▶ [YOUR OBJECTIVE]: In the excerpt on insect sex determination, what determines sex in Bombyx mori?

Lastly, a recently discovered mechanism of sex determination in the butterfly Bicyclus anynana involves allele heterozygosity at a single gene called Masculinizer (Masc), which acts as the primary sex-determining switch [81]. Embryos with either one or two identical alleles (monoallelic) develop into females, while those with two distinct alleles (polyallelic) develop into males. Heterozygosity activates the Masc factor, triggering male development, whereas hemizygosity or homozygosity result in an inactive Masc state, leading to the default female developmental pathway.
The remarkable diversity of sex determination mechanisms is accompanied by the rapid evolution of the primary sex determinants, which often vary even among closely related species. This phenomenon is exemplified in Diptera, where none of the M factors share a common origin. For instance, Nix is an SR splicing factor distantly related to the transformer2 gene in flies [60], Mdmd originated from a duplication of the spliceosomal factor gene CWC22 [49], AsuMf from a duplication of an autosomal Drosophila behaviour/human splicing (DBHS) gene [61] and MoY bears no resemblance to any known proteins [51]. This evolutionary plasticity is further highlighted by the variety in the molecular nature of master switch genes. While many primary sex determinants encode proteins, in Bombyx mori, sex is determined by a single female-specific piRNA, Fem [82]. The silkworm utilises a WZ sex determination system similar to birds, where males have two Z chromosomes and females have one Z and one W chromosome. The W-linked Fem piRNA dominantly silences Masc, which is crucial for male development. In the Argentine ant (Linepithema humile), which follows a haplodiploid system, the primary sex determinant is a long noncoding RNA (lncRNA) [83] (Figure 2B).
4. Sex-specific splicing is a widespread mechanism for sex determination
While master sex determinants often evolve rapidly, the phenomenon of sex-specific alternative splicing may serve as a more conserved transduction mechanism of sex determination. The sex-specific splicing of dsx is observed across most insects and predates the last common ancestor of hexapods (Figure 4) [84, 85, 86, 87, 88, 89, 90, 91, 92]. In many insect species, male and female sexual development is governed by this splicing process. Notably, in early-branching insect orders, dsx primarily functions as a male-determining gene, crucial for male-specific sexual differentiation but not for female development [86, 93]. Over time, the female-specific dsx isoforms evolved additional functions essential for female differentiation.
The sex-specific splicing of dsx governs sexual differentiation across most insects and predates the last common ancestor of hexapods.

▶ [EXTRACTED ENTRIES]:
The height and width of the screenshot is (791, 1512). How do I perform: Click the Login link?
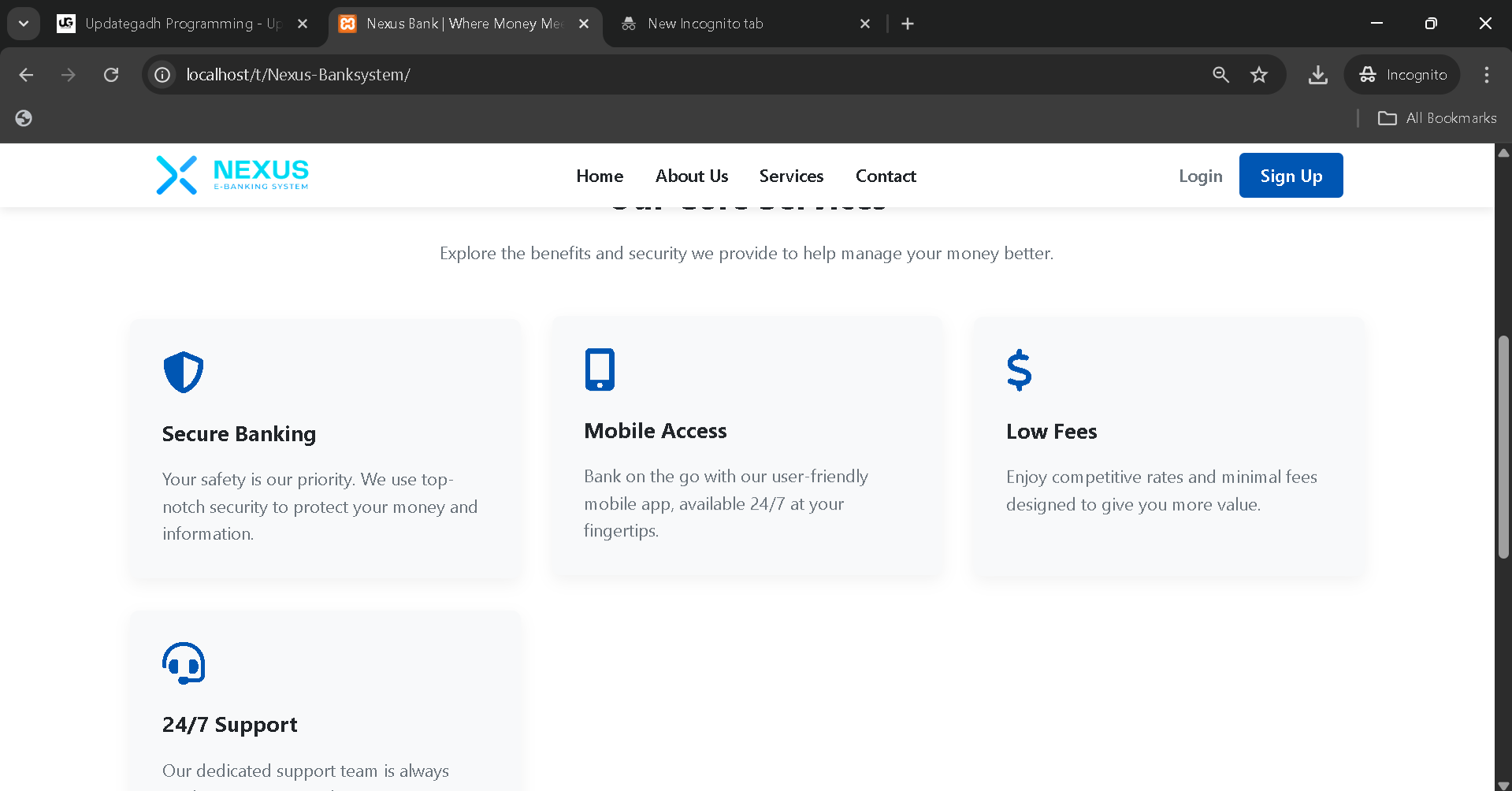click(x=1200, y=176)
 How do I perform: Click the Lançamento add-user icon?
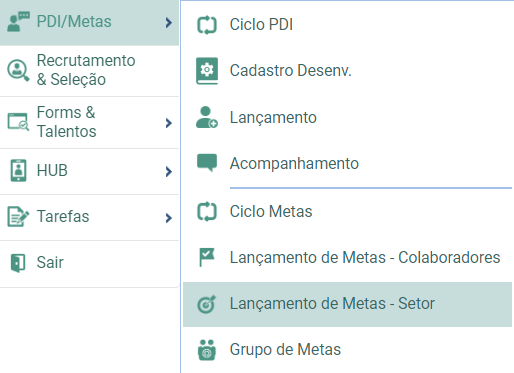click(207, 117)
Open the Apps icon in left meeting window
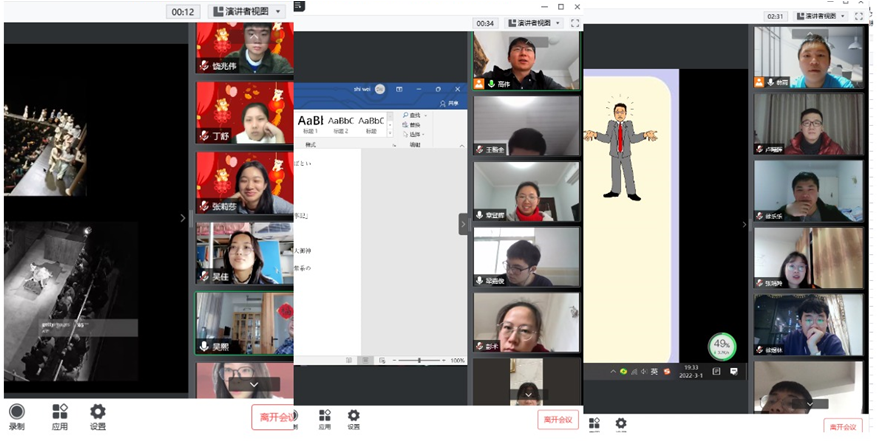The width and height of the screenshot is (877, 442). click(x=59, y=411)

---

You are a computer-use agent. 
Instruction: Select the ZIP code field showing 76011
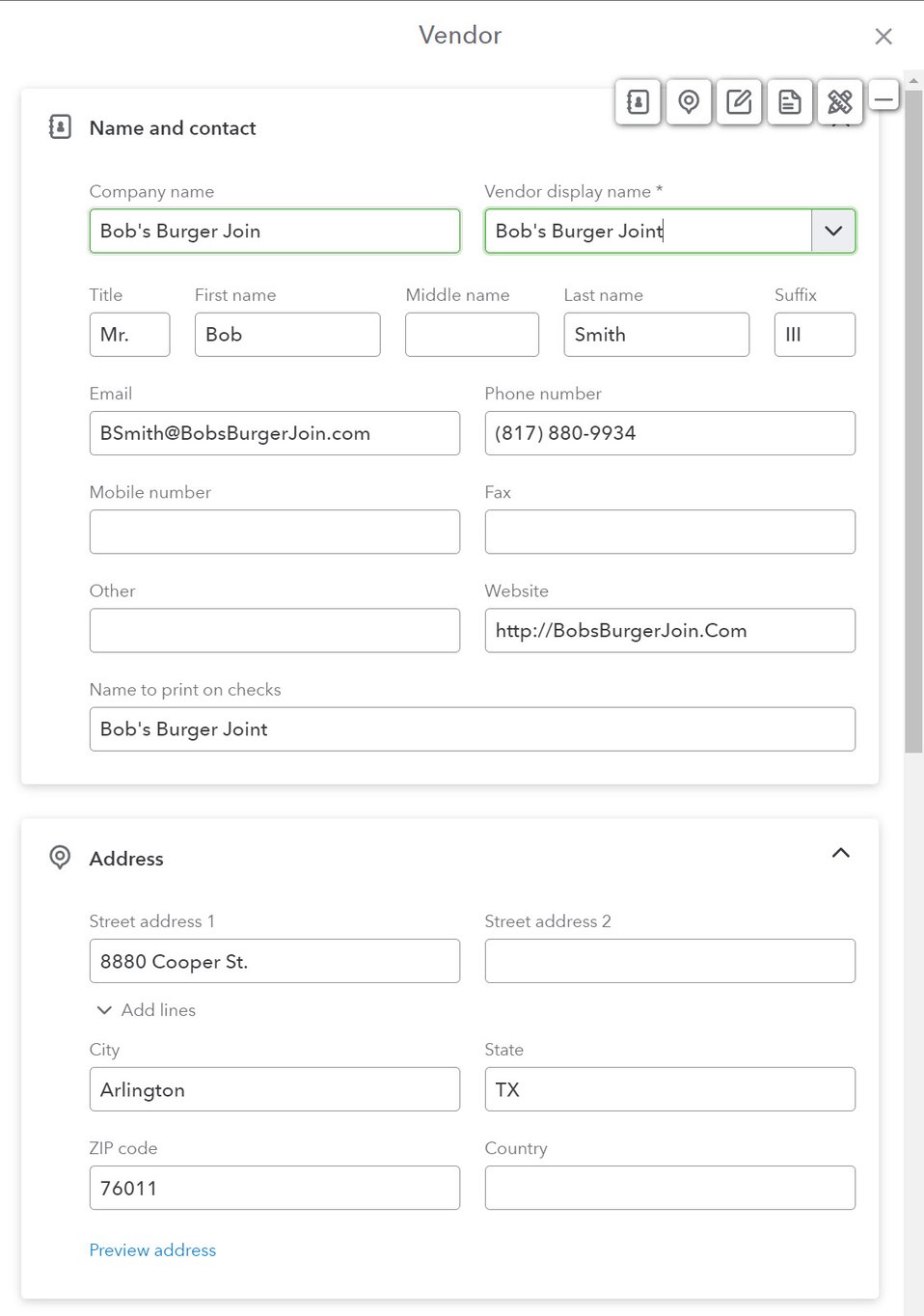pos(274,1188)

▶ [REPLY TO THE EXERCISE]: A single female-specific piRNA, Fem.